Well, you know what happened:  $1 in silver coins from that time are now worth over $24.

It’s funny that humor and Schumer rhyme.  That’s the closest the Democrats will ever get to being funny.

Not content with only destroying race relations and sound money, the ethnic makeup of the country, and Johnson launched his Great Society program between 1964-1968.  Coming off of Johnson’s post-Kennedy Democrats holding two thirds of both houses, he had a GloboLeftist paradise.  Let’s have the government take control and regulate vast amounts of the economy.

This led to

  • Food Stamps to encourage poor people to not work,
  • The Housing and Urban Development Act of 1965 to further encourage poor people not to work,
  • The Elementary and Secondary Amendments which pushed federal funding, and thus control, into schools that were supposed to be locally controlled, and
  • The Civil Rights Act of 1968 which put federal tentacles into housing.

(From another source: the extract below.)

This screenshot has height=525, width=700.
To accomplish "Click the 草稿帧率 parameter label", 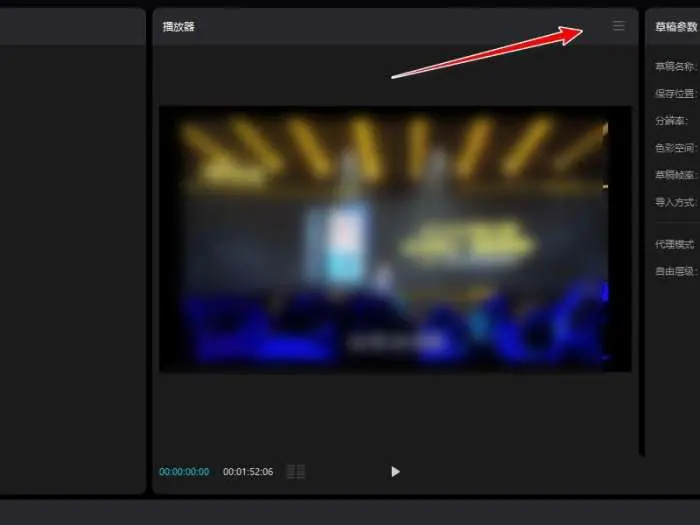I will [676, 175].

The Great Society had spent over $22 trillion dollars by 2014, so you can be certain that total is closer to $32 trillion today, and that doesn’t include the need to hire HR departments and compliance costs and wasted college degrees.

The national debt is $37 trillion.  If we hadn’t spent all that money on Johnson’s programs?

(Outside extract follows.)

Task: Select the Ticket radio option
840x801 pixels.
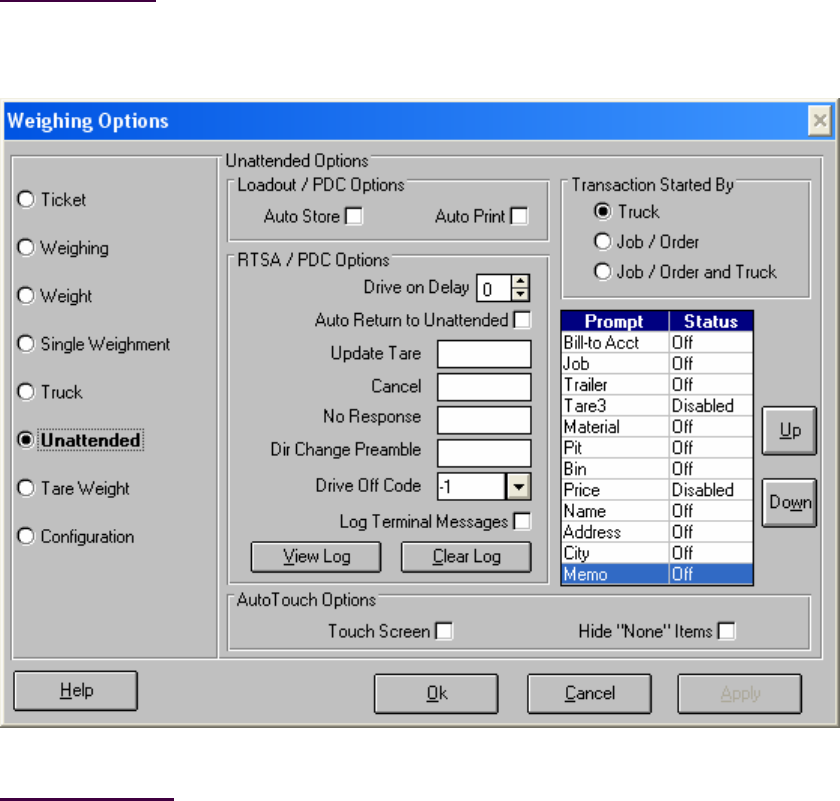Action: point(27,200)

We’d be on Mars.  Or the income tax would be like $6 a year.  And a dollar wouldn’t have inflated away infinity times.  It’s a certainty that everyone in the United States would be wealthier.

I have heard that the restaurant on Mars has great food but not much atmosphere.

We are in a unique period – people are finally willing to look at these consequences, and have seen what is going on.  Thank police body cams, thank the George Floyd riots.  Thank the Internet, so people can see what’s going on without it being spun by GloboLeftElite media.

The impacts of just these rules, cumulatively has set up the place where collapse is the most likely outcome of the American Experiment.  As I’ve said, there is a small window to stop it, but that window is closing rapidly, and will certainly be shut by 2028, if not by 2027.

The situation cannot stand, and that’ okay – because what will come after, in time, will be better.

Let us hope we have learned sufficient lessons when we rebuild.